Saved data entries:
◇ ◇ ◇ ◇ ◇ ◇ ◇
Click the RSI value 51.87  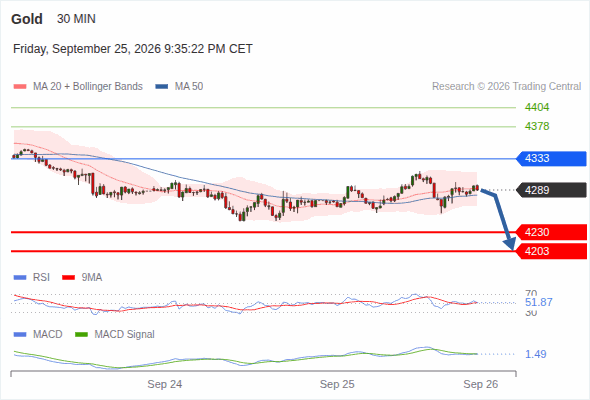538,303
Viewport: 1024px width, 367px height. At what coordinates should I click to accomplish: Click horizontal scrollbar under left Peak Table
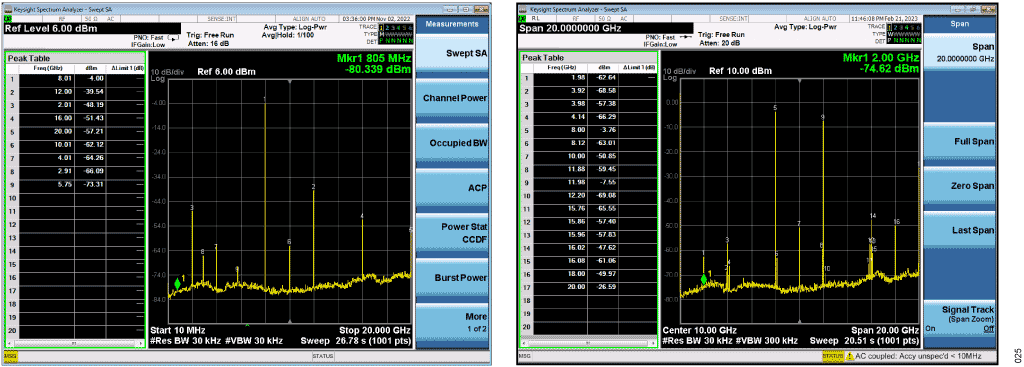75,343

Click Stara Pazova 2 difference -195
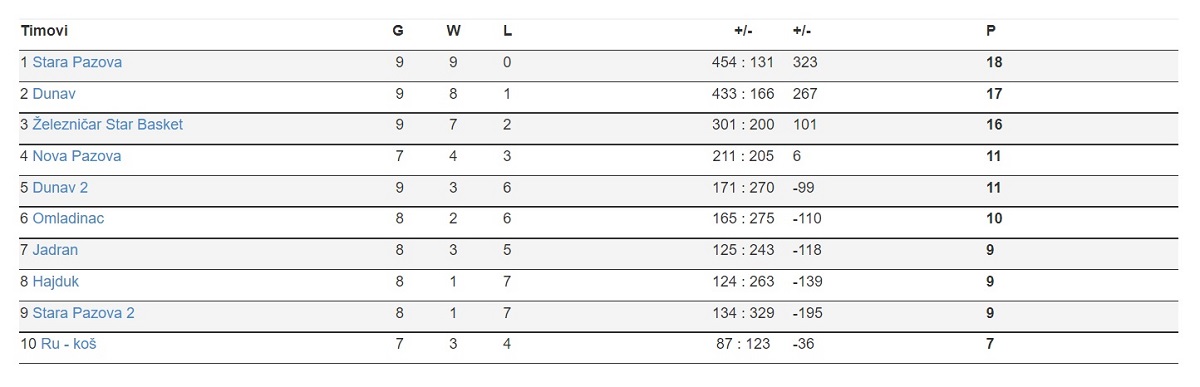pyautogui.click(x=808, y=313)
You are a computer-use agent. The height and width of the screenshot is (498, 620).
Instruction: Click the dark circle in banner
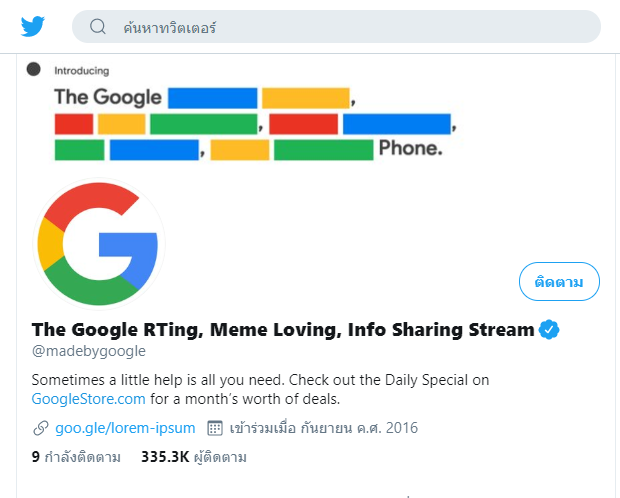34,69
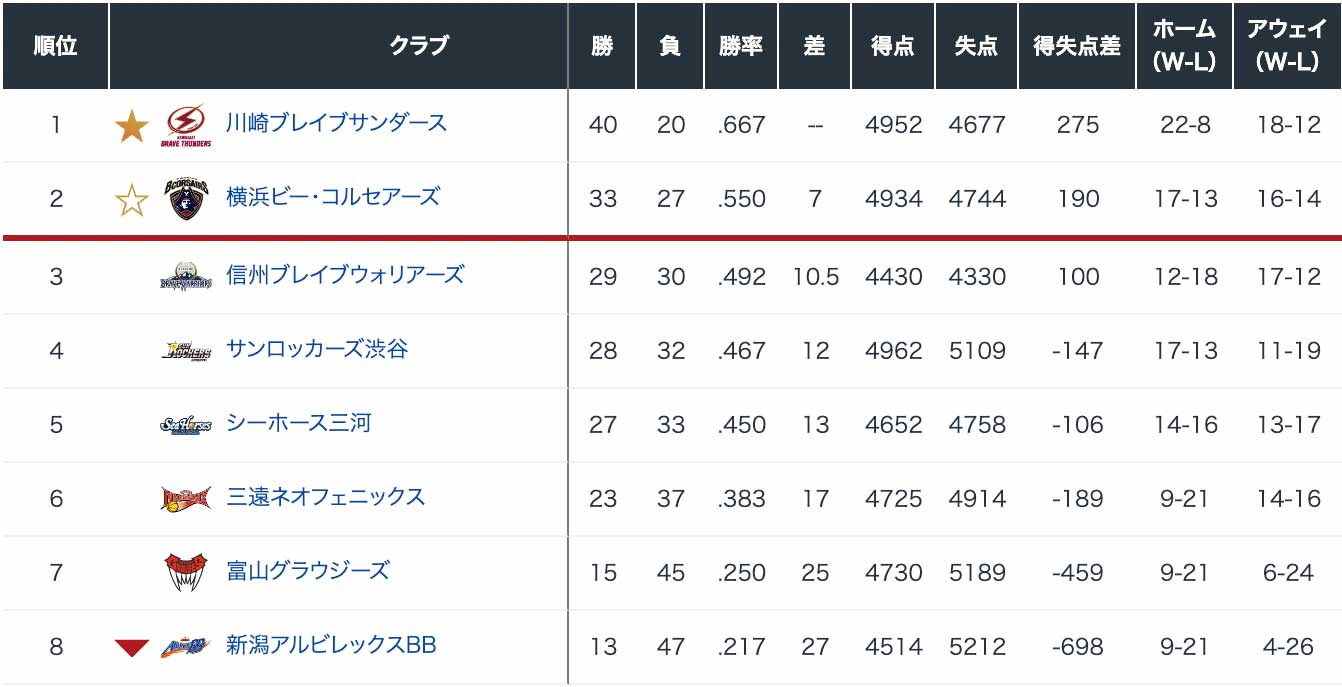Open the 川崎ブレイブサンダース club link
This screenshot has width=1342, height=687.
click(337, 123)
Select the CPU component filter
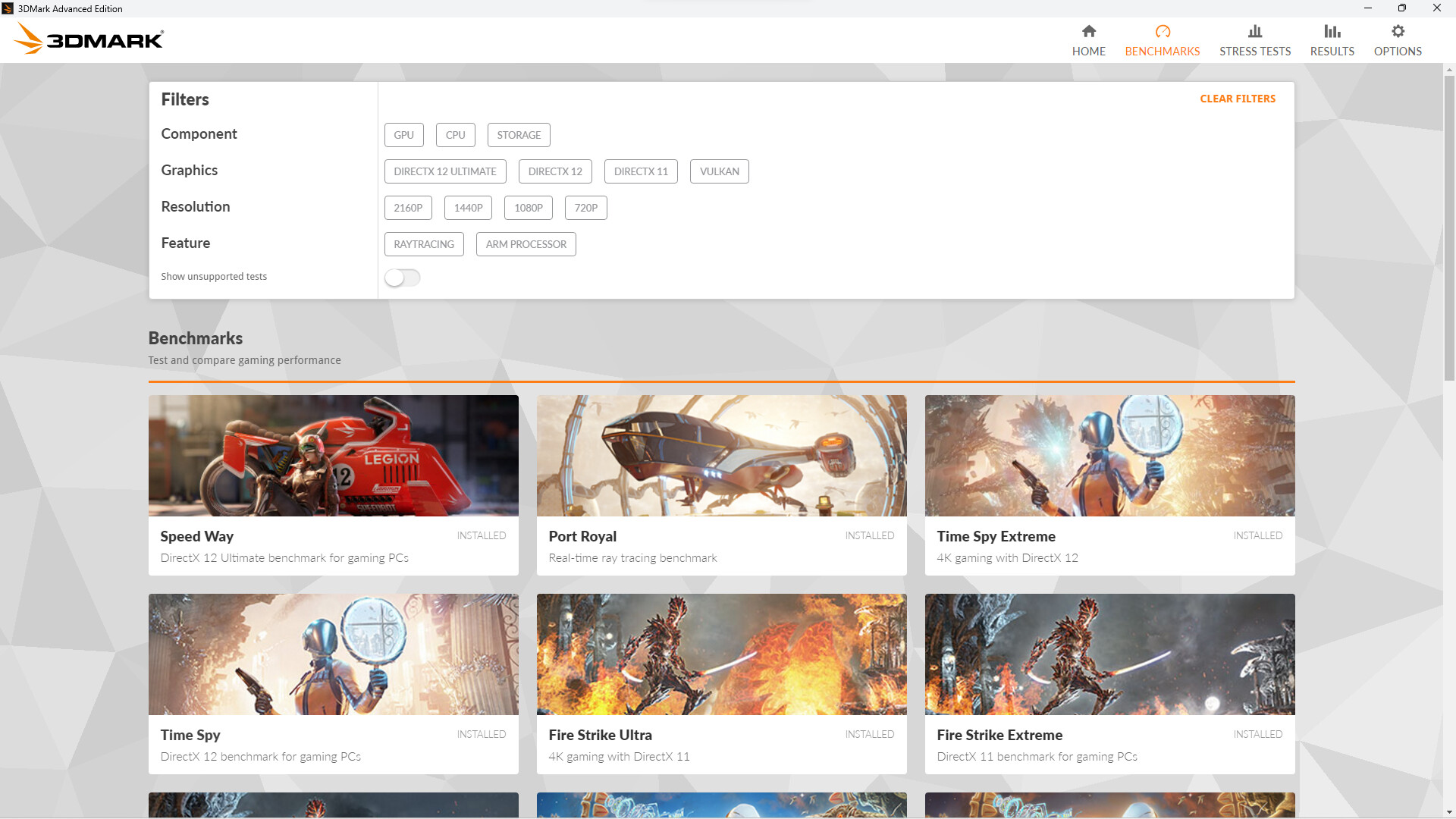Image resolution: width=1456 pixels, height=819 pixels. click(455, 134)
◇ ◇ ◇ ◇ ◇ ◇ ◇
### What you have to do
Only the lines from the one with "Instruction: Click the dark circle in banner" through the final line of the entries above are to be repeated, exactly as written and without pictures.

### Worked solution
Instruction: Click the dark circle in banner
34,69
Open the 川崎ブレイブサンダース club link
This screenshot has width=1342, height=687.
click(337, 123)
Select the CPU component filter
Image resolution: width=1456 pixels, height=819 pixels. click(455, 134)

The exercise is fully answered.